__Butir Tugas 1__
Jawab pertanyaan berikut berdasarkan kutipan tentang Borobudur Writers and Cultural Festival.
(a) Apa tema acara tahun ini?
(b) Setidaknya berapa penulis sastra, sejarawan, arkeolog, dan jurnalis yang dilibatkan?
(c) Organisasi apa yang menjadi penyelenggaranya?
__Butir Tugas 2__
Gandakan tanpa perubahan bagian kutipan tentang Borobudur Writers and Cultural Festival, mulai dari "TEMPO.CO, Yogyakarta - Borobudur" dan berakhir pada "17 Oktober 2013)".

__Kutipan__
TEMPO.CO, Yogyakarta - Borobudur Writers and Cultural Festival kembali digelar di Magelang, Jawa Tengah, dan Yogyakarta, 12-15 November 2014. Tahun ini acara tersebut mengangkat tema "Ratu Adil: Kuasa dan Pemberontakan di Nusantara".
Borobudur Writers & Cultural Festival tahun ketiga ini melibatkan setidaknya 250 penulis sastra, sejarawan, arkeolog, dan jurnalis. "Mereka akan membahas sejarah kekuasaan yang pernah ada dalam sejarah Nusantara," kata ketua pelaksana Yoke Darmawan melalui surat elektronik yang diterima Tempo, Kamis, 6 November 2014. (baca juga: Borobudur Writer Festival Digelar 17 Oktober 2013)
Organisasi nirlaba bidang kebudayaan, Samana Foundation, menjadi penyelenggaranya. Selain seminar, acara tahunan ini juga menampilkan panggung musik, tari, pembacaan puisi, pameran seni rupa tentang Candi Borobudur, pemahaman tubuh melalui silat, dan pentas monolog. Ada pula pemutaran film tentang kekuasaan dan kekerasan, diskusi buku arkeologi, dan peluncuran buku sastra berlatar sejarah kekuasaan.

(Data pelandasan tangkapan layar)
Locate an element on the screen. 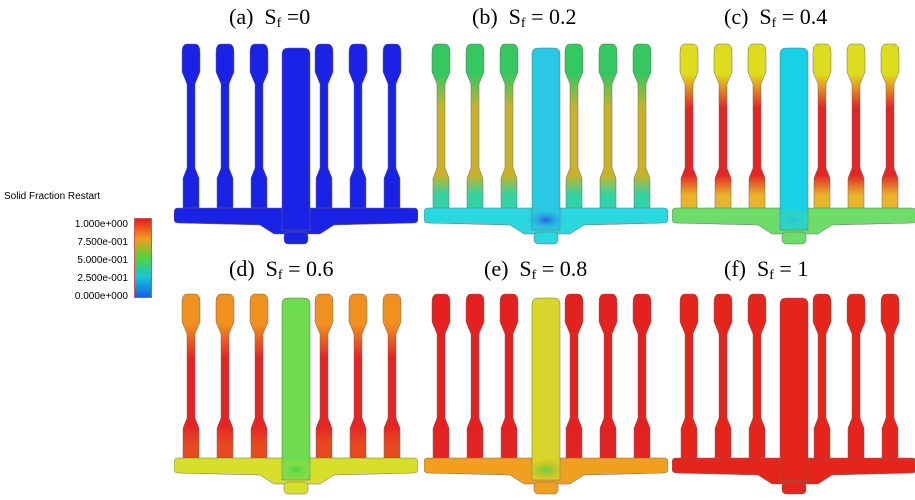  casting-panel-c is located at coordinates (794, 144).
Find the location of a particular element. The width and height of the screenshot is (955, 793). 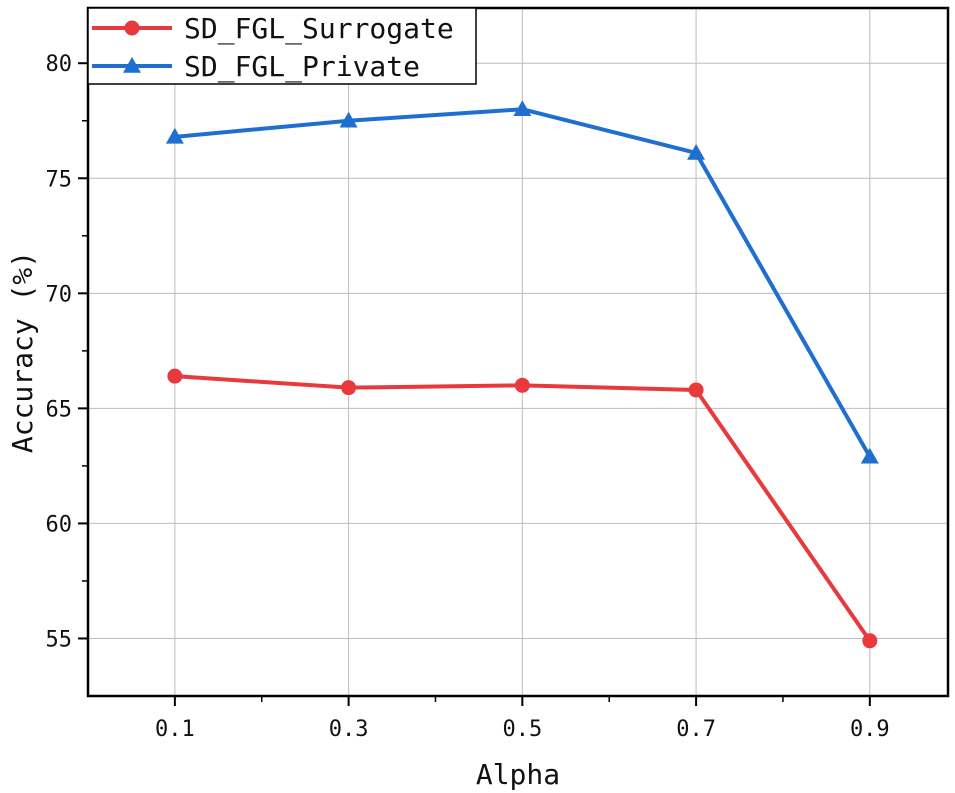

legend-item: SD_FGL_Private is located at coordinates (256, 67).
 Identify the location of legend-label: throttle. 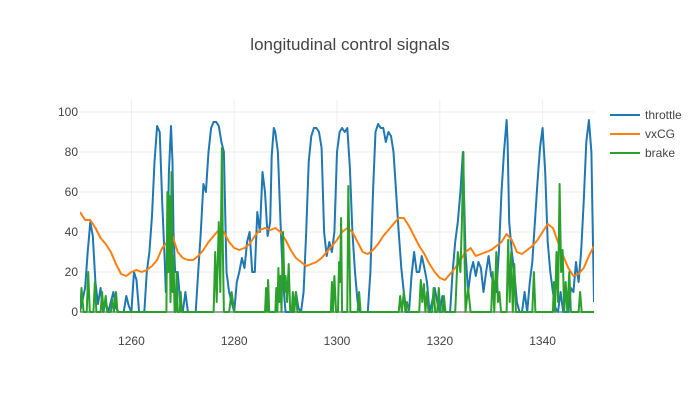
(664, 115).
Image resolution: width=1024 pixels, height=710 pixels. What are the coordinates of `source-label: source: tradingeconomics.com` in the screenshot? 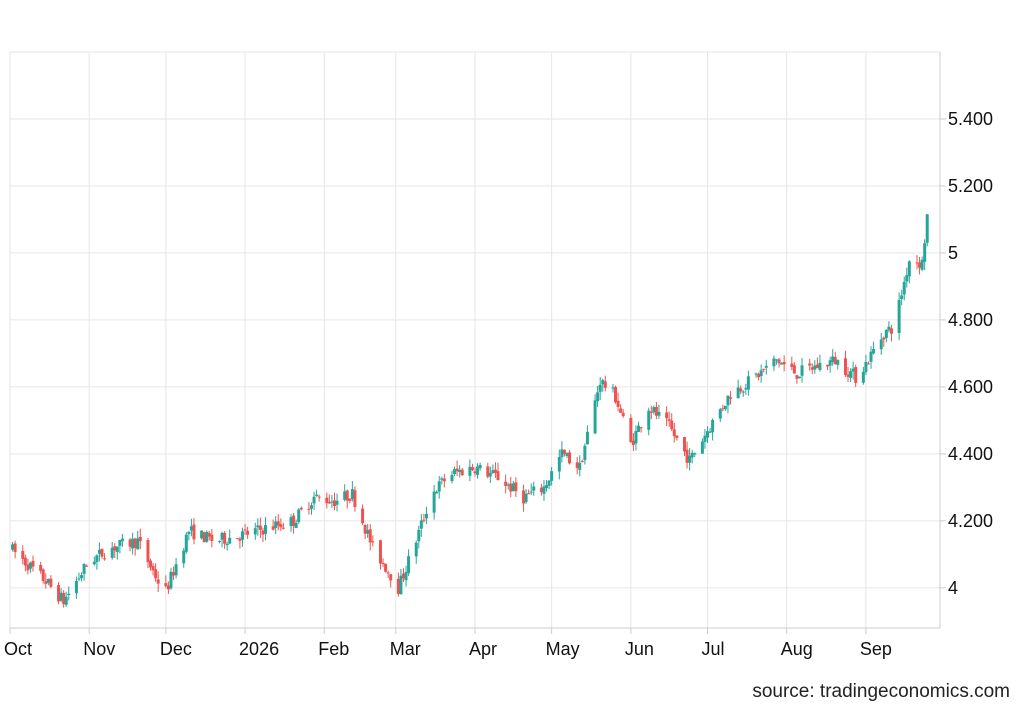 It's located at (881, 692).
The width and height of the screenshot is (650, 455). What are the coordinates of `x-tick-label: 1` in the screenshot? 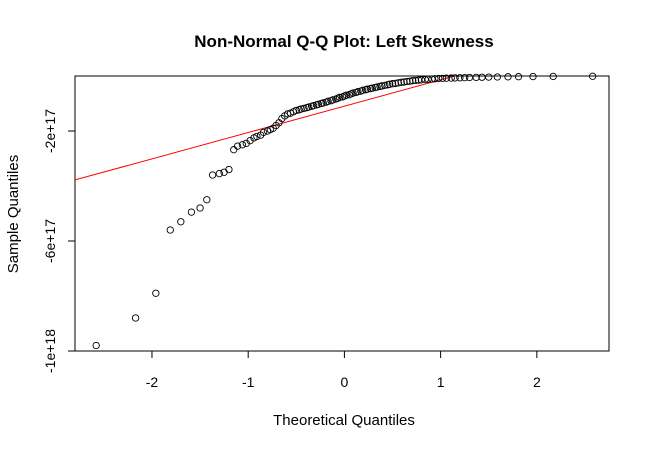 It's located at (441, 382).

__Kotak Jawaban 1__
(a) "Ratu Adil: Kuasa dan Pemberontakan di Nusantara"
(b) Setidaknya 250 orang
(c) Samana Foundation

__Kotak Jawaban 2__
TEMPO.CO, Yogyakarta - Borobudur Writers and Cultural Festival kembali digelar di Magelang, Jawa Tengah, dan Yogyakarta, 12-15 November 2014. Tahun ini acara tersebut mengangkat tema "Ratu Adil: Kuasa dan Pemberontakan di Nusantara".
Borobudur Writers & Cultural Festival tahun ketiga ini melibatkan setidaknya 250 penulis sastra, sejarawan, arkeolog, dan jurnalis. "Mereka akan membahas sejarah kekuasaan yang pernah ada dalam sejarah Nusantara," kata ketua pelaksana Yoke Darmawan melalui surat elektronik yang diterima Tempo, Kamis, 6 November 2014. (baca juga: Borobudur Writer Festival Digelar 17 Oktober 2013)